Village in Norfolk, England

Houghton St Giles is a village in the civil parish of Barsham, in the North Norfolk district, in the English county of Norfolk. The village has also been referred to as Houghton-le-Dale or Houghton-in-the-Hole.

Houghton Saint Giles is located 4.2 mi north of Fakenham and 26 mi north-west of Norwich, along the course of the River Stiffkey.

== History ==
Houghton Saint Giles' name is of Anglo-Saxon origin and derives from the Old English for hill-spur farmstead with the honorific of Saint Giles added.

In the Domesday Book, Houghton Saint Giles is listed as a settlement of 10 households in the hundred of North Greenhoe. In 1086, the village was part of the East Anglian estates of King William I.

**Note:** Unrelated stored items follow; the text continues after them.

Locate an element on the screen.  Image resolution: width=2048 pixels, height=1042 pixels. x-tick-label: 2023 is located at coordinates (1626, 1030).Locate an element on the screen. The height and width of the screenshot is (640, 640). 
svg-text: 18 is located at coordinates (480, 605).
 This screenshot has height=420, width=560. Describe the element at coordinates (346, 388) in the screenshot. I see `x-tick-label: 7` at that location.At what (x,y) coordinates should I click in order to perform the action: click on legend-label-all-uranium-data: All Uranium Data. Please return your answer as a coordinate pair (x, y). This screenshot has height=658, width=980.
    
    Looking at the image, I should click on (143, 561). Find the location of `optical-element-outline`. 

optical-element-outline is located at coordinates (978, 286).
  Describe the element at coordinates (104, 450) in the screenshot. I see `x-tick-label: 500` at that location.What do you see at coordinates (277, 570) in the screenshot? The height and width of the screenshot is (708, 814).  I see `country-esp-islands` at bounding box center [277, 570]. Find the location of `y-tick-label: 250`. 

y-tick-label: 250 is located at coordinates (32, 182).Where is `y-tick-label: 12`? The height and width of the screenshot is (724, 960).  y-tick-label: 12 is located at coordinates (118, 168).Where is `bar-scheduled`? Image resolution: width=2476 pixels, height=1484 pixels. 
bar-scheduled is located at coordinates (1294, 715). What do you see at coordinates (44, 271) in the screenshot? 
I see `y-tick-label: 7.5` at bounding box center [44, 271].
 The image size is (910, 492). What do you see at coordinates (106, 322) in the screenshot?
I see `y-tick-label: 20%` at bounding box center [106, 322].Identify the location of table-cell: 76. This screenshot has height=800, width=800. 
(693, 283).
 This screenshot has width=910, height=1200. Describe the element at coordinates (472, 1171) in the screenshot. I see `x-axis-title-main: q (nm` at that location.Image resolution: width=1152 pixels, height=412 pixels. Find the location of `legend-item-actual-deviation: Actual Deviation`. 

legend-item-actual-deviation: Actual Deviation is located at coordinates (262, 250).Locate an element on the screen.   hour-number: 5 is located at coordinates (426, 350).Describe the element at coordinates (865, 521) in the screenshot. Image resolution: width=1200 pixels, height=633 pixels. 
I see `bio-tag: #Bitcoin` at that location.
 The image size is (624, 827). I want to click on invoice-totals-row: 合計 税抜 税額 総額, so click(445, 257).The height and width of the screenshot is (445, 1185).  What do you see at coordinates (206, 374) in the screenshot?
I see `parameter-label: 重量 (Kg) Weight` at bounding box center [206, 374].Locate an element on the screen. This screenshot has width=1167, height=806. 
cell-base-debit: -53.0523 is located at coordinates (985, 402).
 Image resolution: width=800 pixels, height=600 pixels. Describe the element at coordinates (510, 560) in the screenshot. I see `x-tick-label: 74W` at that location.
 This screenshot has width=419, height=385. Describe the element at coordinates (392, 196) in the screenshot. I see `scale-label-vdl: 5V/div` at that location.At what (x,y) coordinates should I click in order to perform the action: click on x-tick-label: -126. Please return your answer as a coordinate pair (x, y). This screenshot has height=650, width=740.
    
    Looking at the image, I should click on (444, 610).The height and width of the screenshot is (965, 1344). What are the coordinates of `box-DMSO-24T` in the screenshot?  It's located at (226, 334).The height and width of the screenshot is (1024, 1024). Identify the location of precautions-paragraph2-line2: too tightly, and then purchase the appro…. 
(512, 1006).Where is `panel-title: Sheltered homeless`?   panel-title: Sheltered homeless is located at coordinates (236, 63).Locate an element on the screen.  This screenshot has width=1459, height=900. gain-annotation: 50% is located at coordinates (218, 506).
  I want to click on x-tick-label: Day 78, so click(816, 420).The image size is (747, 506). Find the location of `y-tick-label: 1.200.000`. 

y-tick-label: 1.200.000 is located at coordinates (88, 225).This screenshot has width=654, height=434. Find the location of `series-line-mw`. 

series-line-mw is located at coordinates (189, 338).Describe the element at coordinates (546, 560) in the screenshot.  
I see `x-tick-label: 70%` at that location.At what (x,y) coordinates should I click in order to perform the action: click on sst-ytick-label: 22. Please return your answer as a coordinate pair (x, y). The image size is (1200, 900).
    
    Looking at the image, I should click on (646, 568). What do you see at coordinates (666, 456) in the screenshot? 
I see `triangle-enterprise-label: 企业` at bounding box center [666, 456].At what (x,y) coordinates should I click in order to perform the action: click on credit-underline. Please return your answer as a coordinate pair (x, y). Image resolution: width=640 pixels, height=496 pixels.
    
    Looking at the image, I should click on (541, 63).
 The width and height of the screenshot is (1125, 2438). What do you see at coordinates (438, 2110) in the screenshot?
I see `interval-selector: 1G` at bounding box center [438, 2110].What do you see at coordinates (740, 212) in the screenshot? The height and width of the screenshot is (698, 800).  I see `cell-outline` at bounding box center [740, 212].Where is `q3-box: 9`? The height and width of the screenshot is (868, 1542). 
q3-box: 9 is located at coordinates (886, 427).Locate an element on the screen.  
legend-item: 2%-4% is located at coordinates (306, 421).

Within the village is the Basilica of Our Lady of Walsingham which was built in the mid-Fourteenth Century as a 'slipper chapel' for pilgrims to leave their shoes as they proceeded barefoot to Walsingham Priory. The chapel fell into disrepair during the Reformation and was restored between 1896 and 1934, now serving a site of pilgrimage for Roman Catholics.

== Geography ==
The village is one of four settlements that are within the parish of Barsham; the other villages are West Barsham, East Barsham and North Barsham. Originally all four villages had their own parishes, but these were merged to create a single civil parish on 1 April 1935. In 1931 the parish had a population of 142.

The River Stiffkey passes through the parish.

==St. Giles' church==
Saint Giles' church is dedicated to Saint Giles and dates from the Nineteenth Century, being built by William Eden Nesfield. St. Giles' is located on Walsingham Road and has been Grade I listed since 1959. The church holds Sunday service once a month.

The church has a medieval painted rood screen and holds unusual painted statues of Saint Mary and Saint Giles.

== Governance ==
Houghton Saint Giles is part of the electoral ward of Walsingham for local elections and is part of the district of North Norfolk.

The village's national constituency is Broadland and Fakenham which has been represented by the Conservative Party's Jerome Mayhew MP since 2019.